TASK DETAILS.
Please give back only the lines below from the one containing "Show the +4 more images" to the one containing "Click the help icon beside Close", each repeated word for word, both ends included.
----
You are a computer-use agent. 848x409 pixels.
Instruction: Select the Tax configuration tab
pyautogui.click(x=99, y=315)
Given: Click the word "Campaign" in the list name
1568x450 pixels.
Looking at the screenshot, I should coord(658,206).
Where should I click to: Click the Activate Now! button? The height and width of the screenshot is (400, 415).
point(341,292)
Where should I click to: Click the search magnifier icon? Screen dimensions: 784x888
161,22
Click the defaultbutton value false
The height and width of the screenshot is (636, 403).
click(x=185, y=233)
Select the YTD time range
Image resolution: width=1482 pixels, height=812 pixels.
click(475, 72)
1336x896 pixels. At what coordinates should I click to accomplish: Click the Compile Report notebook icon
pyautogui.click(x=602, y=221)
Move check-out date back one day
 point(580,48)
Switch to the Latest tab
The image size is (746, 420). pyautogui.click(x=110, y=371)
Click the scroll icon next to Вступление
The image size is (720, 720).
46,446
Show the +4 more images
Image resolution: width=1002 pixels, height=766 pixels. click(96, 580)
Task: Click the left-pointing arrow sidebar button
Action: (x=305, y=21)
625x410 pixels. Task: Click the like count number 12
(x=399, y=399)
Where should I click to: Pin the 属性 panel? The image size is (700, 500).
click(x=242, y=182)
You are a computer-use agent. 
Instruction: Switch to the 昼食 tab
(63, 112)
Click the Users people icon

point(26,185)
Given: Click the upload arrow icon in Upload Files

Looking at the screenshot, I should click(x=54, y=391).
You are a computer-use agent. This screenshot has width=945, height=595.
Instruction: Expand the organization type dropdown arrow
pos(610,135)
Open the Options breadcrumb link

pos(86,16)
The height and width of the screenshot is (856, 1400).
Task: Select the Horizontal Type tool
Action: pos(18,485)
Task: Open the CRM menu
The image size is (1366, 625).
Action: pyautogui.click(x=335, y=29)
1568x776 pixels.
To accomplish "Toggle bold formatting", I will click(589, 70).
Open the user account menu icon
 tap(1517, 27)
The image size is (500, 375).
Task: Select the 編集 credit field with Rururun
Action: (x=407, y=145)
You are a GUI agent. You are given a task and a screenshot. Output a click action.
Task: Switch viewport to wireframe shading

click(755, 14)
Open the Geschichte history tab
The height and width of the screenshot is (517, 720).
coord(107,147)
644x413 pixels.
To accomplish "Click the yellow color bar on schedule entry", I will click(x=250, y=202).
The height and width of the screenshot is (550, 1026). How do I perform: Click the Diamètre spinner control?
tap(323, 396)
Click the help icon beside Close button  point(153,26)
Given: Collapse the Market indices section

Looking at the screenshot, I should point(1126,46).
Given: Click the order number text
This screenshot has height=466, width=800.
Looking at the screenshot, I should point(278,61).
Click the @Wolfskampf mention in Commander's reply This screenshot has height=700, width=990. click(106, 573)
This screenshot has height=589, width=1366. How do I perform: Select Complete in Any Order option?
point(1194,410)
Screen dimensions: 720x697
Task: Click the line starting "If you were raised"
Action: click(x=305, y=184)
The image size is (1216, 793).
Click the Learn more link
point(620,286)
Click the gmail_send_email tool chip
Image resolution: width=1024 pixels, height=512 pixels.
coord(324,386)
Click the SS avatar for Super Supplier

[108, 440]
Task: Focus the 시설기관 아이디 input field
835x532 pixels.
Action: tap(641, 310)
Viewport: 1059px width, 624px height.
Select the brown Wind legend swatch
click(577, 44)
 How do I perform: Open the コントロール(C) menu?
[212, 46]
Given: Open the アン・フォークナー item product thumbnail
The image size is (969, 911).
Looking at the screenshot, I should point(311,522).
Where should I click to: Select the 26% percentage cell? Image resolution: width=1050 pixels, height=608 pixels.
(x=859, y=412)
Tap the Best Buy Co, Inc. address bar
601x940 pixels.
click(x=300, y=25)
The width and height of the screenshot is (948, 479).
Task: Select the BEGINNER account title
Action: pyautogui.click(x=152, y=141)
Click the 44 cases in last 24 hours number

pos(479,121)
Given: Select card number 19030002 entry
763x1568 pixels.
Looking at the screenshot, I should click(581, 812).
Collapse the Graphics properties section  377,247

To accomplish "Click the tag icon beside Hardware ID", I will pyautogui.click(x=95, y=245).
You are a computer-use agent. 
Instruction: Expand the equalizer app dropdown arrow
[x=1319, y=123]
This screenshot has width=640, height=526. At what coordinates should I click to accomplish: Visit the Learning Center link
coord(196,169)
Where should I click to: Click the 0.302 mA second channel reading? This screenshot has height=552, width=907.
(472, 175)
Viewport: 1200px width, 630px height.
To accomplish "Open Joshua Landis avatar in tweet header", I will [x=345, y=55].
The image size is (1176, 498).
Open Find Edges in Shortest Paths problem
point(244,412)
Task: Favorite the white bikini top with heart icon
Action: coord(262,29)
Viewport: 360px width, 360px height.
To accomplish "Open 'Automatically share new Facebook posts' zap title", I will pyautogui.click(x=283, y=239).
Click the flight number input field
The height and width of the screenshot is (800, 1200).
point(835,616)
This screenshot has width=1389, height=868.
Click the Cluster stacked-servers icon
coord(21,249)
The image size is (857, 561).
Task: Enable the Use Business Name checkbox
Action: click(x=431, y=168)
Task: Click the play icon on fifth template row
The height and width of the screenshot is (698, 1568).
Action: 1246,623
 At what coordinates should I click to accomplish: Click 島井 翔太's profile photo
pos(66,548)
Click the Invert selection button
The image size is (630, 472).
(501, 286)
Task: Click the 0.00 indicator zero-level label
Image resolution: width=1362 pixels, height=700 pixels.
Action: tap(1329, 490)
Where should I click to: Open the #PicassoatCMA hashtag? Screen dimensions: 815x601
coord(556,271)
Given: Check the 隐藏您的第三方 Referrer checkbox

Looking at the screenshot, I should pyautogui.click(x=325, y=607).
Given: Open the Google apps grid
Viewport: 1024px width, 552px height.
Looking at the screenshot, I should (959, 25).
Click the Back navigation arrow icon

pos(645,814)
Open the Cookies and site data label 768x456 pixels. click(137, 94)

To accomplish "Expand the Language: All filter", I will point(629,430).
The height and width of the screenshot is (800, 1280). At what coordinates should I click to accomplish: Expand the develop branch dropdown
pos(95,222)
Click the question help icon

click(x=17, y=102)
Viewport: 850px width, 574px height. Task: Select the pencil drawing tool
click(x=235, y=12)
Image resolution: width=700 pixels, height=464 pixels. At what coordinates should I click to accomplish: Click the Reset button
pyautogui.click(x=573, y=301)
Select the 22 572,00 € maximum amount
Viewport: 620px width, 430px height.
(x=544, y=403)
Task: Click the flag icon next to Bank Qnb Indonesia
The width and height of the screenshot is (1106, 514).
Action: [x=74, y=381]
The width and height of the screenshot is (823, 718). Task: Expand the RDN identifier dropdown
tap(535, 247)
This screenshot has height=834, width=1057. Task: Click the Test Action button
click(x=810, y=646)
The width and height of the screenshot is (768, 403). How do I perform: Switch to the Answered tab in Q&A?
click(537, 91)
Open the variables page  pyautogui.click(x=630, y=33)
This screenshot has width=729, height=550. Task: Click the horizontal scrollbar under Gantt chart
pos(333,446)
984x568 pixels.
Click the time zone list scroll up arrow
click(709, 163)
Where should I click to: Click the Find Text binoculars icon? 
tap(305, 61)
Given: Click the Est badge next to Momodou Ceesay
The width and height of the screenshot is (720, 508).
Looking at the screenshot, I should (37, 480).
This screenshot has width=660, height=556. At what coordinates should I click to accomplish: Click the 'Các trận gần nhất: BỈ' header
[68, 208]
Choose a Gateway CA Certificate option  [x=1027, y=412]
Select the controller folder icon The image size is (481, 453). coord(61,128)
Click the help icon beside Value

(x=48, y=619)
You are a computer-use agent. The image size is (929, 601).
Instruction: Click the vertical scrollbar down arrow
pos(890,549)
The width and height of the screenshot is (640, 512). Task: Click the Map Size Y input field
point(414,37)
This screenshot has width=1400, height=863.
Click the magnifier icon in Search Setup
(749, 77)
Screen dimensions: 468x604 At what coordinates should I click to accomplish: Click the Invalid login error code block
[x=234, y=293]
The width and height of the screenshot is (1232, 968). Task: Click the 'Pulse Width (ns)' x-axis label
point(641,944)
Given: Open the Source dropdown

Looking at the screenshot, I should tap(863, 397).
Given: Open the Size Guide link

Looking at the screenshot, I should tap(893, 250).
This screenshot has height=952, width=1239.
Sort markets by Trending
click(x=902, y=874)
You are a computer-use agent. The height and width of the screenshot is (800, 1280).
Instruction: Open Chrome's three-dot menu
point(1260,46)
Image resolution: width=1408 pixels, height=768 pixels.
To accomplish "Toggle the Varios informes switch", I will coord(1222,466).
----
SOLUTION TO THE PROBLEM.
Show the +4 more images
Image resolution: width=1002 pixels, height=766 pixels. click(96, 580)
Task: Click the left-pointing arrow sidebar button
Action: (x=305, y=21)
625x410 pixels. Task: Click the like count number 12
(x=399, y=399)
Where should I click to: Pin the 属性 panel? The image size is (700, 500).
click(x=242, y=182)
You are a computer-use agent. 
Instruction: Switch to the 昼食 tab
(63, 112)
Click the Users people icon

point(26,185)
Given: Click the upload arrow icon in Upload Files

Looking at the screenshot, I should click(x=54, y=391).
You are a computer-use agent. This screenshot has width=945, height=595.
Instruction: Expand the organization type dropdown arrow
pos(610,135)
Open the Options breadcrumb link

pos(86,16)
The height and width of the screenshot is (856, 1400).
Task: Select the Horizontal Type tool
Action: pos(18,485)
Task: Open the CRM menu
The image size is (1366, 625).
Action: pyautogui.click(x=335, y=29)
1568x776 pixels.
To accomplish "Toggle bold formatting", I will click(589, 70).
Open the user account menu icon
 tap(1517, 27)
The image size is (500, 375).
Task: Select the 編集 credit field with Rururun
Action: (x=407, y=145)
You are a GUI agent. You are given a task and a screenshot. Output a click action.
Task: Switch viewport to wireframe shading

click(755, 14)
Open the Geschichte history tab
The height and width of the screenshot is (517, 720).
coord(107,147)
644x413 pixels.
To accomplish "Click the yellow color bar on schedule entry", I will click(x=250, y=202).
The height and width of the screenshot is (550, 1026). How do I perform: Click the Diamètre spinner control?
tap(323, 396)
Click the help icon beside Close button  point(153,26)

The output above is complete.